-- Information follows --

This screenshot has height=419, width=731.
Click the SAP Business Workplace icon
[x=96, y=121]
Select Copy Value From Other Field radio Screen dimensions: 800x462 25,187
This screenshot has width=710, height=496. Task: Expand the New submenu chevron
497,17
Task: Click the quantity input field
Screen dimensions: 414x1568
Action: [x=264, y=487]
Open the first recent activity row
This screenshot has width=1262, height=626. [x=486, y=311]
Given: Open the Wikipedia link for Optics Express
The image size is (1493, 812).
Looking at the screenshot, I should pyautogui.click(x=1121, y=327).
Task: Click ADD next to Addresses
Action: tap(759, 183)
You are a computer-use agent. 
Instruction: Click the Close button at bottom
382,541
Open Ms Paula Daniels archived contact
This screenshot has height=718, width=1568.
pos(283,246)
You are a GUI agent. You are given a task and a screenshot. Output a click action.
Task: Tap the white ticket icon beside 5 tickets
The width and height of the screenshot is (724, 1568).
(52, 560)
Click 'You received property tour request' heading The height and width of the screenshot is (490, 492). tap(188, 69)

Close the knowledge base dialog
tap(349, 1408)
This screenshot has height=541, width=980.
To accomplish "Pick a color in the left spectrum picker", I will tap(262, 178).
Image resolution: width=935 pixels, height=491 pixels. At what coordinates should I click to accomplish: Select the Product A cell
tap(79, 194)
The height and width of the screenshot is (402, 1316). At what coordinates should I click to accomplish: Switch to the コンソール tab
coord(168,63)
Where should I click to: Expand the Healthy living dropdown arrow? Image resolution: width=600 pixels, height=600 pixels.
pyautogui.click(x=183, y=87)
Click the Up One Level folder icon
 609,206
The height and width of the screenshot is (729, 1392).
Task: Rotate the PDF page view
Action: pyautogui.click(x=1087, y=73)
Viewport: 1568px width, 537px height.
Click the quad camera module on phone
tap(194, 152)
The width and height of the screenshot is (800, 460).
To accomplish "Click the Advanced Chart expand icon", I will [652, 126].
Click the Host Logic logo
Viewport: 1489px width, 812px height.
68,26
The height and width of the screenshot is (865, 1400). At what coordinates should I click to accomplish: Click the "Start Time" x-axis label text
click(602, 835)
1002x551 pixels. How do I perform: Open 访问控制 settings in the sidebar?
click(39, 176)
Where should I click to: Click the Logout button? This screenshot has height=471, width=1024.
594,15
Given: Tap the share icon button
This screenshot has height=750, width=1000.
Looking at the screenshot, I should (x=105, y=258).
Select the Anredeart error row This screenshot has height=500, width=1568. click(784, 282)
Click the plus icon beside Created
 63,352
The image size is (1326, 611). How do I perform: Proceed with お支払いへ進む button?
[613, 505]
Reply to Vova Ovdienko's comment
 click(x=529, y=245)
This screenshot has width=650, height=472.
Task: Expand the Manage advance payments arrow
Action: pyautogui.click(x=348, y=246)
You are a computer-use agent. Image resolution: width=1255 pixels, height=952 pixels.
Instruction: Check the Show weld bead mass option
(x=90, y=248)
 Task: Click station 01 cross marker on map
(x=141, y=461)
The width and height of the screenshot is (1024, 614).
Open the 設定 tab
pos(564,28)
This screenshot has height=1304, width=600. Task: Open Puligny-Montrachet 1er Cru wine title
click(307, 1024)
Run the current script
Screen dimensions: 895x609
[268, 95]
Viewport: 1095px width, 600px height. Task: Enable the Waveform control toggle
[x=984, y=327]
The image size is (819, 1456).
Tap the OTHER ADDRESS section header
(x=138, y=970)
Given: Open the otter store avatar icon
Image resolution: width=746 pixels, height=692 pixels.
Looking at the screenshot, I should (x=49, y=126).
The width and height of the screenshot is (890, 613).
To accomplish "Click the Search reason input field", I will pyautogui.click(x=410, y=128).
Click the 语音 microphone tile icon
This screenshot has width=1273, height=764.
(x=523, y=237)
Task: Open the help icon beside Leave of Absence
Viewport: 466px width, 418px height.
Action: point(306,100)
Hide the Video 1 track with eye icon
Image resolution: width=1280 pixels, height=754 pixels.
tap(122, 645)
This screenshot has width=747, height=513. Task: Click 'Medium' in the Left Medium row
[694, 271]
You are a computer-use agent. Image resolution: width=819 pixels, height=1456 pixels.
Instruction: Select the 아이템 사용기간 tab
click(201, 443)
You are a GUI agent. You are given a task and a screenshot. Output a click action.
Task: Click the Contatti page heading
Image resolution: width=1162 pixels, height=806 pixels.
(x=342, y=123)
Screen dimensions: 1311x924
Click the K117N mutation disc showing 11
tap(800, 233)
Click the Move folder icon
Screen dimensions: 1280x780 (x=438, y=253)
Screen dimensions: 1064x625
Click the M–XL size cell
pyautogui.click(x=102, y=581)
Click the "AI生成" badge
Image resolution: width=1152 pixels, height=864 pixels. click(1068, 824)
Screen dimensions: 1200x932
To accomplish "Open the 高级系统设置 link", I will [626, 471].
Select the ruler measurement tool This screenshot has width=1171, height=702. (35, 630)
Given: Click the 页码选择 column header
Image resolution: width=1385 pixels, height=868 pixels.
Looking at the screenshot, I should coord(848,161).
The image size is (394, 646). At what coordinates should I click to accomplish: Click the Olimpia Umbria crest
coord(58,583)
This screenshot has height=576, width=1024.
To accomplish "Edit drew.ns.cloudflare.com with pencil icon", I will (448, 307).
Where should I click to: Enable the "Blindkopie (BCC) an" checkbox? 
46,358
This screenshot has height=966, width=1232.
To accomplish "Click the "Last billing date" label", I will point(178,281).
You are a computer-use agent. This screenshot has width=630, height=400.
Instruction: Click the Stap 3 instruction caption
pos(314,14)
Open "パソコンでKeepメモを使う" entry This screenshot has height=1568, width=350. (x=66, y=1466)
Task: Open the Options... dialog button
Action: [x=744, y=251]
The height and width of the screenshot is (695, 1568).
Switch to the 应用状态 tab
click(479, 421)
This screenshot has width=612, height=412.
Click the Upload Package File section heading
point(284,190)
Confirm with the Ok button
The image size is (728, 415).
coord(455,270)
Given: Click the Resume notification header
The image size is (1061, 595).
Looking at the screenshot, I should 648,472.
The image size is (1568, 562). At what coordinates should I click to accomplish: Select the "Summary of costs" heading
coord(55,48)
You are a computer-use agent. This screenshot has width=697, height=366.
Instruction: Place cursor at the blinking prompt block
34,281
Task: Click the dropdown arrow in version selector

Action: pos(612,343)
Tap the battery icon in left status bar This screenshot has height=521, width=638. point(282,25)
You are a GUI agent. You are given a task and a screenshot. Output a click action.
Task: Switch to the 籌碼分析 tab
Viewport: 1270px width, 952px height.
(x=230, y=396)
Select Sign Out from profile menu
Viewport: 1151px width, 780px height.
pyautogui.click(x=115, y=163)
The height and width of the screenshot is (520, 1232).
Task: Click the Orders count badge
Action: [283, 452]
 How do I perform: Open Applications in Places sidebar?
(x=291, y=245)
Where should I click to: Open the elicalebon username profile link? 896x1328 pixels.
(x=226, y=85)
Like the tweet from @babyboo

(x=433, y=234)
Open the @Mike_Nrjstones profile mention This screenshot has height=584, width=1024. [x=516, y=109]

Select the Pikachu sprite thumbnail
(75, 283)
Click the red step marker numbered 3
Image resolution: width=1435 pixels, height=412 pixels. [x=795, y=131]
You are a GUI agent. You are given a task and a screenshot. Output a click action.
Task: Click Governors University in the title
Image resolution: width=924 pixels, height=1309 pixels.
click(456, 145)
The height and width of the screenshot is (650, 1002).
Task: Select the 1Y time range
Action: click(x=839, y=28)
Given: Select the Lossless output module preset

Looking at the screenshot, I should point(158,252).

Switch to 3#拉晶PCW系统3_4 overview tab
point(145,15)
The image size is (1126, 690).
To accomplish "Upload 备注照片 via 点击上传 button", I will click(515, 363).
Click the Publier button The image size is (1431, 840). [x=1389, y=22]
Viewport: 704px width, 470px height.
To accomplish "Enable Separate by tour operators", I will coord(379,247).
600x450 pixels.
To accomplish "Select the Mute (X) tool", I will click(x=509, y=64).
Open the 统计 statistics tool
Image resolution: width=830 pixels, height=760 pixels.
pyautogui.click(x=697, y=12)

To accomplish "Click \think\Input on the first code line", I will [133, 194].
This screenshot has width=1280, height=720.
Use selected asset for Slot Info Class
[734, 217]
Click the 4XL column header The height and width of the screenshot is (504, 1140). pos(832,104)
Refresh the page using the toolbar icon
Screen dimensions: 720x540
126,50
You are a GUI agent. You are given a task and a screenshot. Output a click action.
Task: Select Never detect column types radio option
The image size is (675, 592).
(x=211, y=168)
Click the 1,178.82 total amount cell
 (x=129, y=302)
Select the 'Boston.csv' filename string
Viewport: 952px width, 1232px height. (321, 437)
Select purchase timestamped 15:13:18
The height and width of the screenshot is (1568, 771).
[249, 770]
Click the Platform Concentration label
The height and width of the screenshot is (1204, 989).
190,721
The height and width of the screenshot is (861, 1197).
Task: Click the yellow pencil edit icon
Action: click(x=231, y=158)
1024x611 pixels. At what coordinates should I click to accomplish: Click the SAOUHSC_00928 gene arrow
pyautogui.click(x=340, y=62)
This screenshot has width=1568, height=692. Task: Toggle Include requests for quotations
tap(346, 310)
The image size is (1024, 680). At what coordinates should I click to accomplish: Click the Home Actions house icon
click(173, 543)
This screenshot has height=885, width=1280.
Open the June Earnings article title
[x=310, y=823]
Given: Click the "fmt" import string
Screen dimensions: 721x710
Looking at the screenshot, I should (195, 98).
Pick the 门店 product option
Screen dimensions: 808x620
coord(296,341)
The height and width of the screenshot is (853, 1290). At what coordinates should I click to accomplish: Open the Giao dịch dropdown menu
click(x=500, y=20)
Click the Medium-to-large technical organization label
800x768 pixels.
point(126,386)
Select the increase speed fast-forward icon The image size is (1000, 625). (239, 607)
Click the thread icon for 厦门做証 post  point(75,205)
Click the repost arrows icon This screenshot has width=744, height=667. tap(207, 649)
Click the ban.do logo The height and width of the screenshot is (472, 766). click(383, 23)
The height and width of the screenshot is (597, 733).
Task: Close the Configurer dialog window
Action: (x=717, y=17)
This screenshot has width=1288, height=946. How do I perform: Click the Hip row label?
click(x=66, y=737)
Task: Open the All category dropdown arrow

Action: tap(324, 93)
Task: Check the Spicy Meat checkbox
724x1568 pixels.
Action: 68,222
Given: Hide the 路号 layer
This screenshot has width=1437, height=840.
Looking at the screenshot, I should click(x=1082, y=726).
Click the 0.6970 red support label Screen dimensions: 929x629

-- Information concluded --

:: Task to complete ::
Starting with the line that holds "Switch to 3#拉晶PCW系统3_4 overview tab" and ending with the line that holds "Viewport: 704px width, 470px height.", retype every line in the data above exactly, and nothing else.

:: Reply ::
Switch to 3#拉晶PCW系统3_4 overview tab
point(145,15)
The image size is (1126, 690).
To accomplish "Upload 备注照片 via 点击上传 button", I will click(515, 363).
Click the Publier button The image size is (1431, 840). [x=1389, y=22]
Viewport: 704px width, 470px height.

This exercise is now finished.